Si, devant l’indignation de la gauche du Parlement européen et des ONG vertes, la Commission est vite revenue sur sa décision, le projet n’en a pas moins souffert. Pointé du doigt par la droite et l’extrême droite, la directive a vu la majorité dont elle bénéficiait à la table des 27 s’écrouler, après que l’Italie de Giorgia Meloni soit revenue sur son soutien initial.
« La présidence danoise est en train de travailler avec la Commission et au sein du Conseil pour essayer de relancer les négociations », nous indique aujourd’hui le centriste italien Sandro Gozi, rapporteur au Parlement européen. Biens « éco » ou « verts », « neutres en carbone », « produits avec des énergies renouvelables », ou encore comprenant « x% de contenu recyclé »… Le texte doit contraindre les entreprises à faire vérifier en amont le caractère scientifiquement étayé de ce type de communications à travers l’Union. Mais verra-t-il le jour de sitôt ? On peut en douter.
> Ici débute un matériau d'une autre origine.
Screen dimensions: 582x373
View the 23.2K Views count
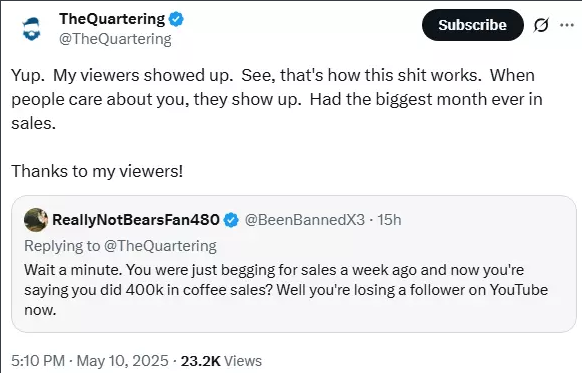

La laborieuse discussion que les 27 ont en ce moment sur leur objectif climatique à l’horizon 2040 en dit long du déclassement subi par ces thématiques au sein de l’agenda politique de l’Europe. Le 2 juillet dernier, la Commission européenne a proposé d’inscrire dans la loi l’objectif de réduction des émissions de gaz à effet de serre de 90 % à l’échéance 2040, soit le minimum nécessaire pour que l’UE respecte son engagement lié à l’Accord de Paris, d’après le consensus scientifique.
L’idée initiale de l’exécutif européen était de faire adopter cette « loi climat 2040 » d’ici à la COP 30, qui se tiendra du 10 au 21 novembre à Belém (Brésil). Rien n’est moins sûr. En l’absence de consensus, une dizaine de pays hésitants, dont la France et l’Allemagne, ont ainsi imposé que le dossier remonte à la table du sommet des leaders européens prévu les 23 et 24 octobre prochains. « Ces États membres veulent débattre de leurs diverses revendications sur le coût des mesures vertes, leur acceptabilité par les citoyens ou encore de normes climatiques européennes jugées trop dures pour les entreprises », résume Les Echos au sujet des objectifs de l'UE à l'approche de la COP30. « L’obsession de la France, c’est de ne pas opposer ambition climatique et compétitivité industrielle, mais de créer les conditions où notre industrie européenne pourra soutenir notre ambition climatique », a fait valoir Agnès Pannier-Runacher, la ministre démissionnaire de la Transition écologique, le 18 septembre à Bruxelles.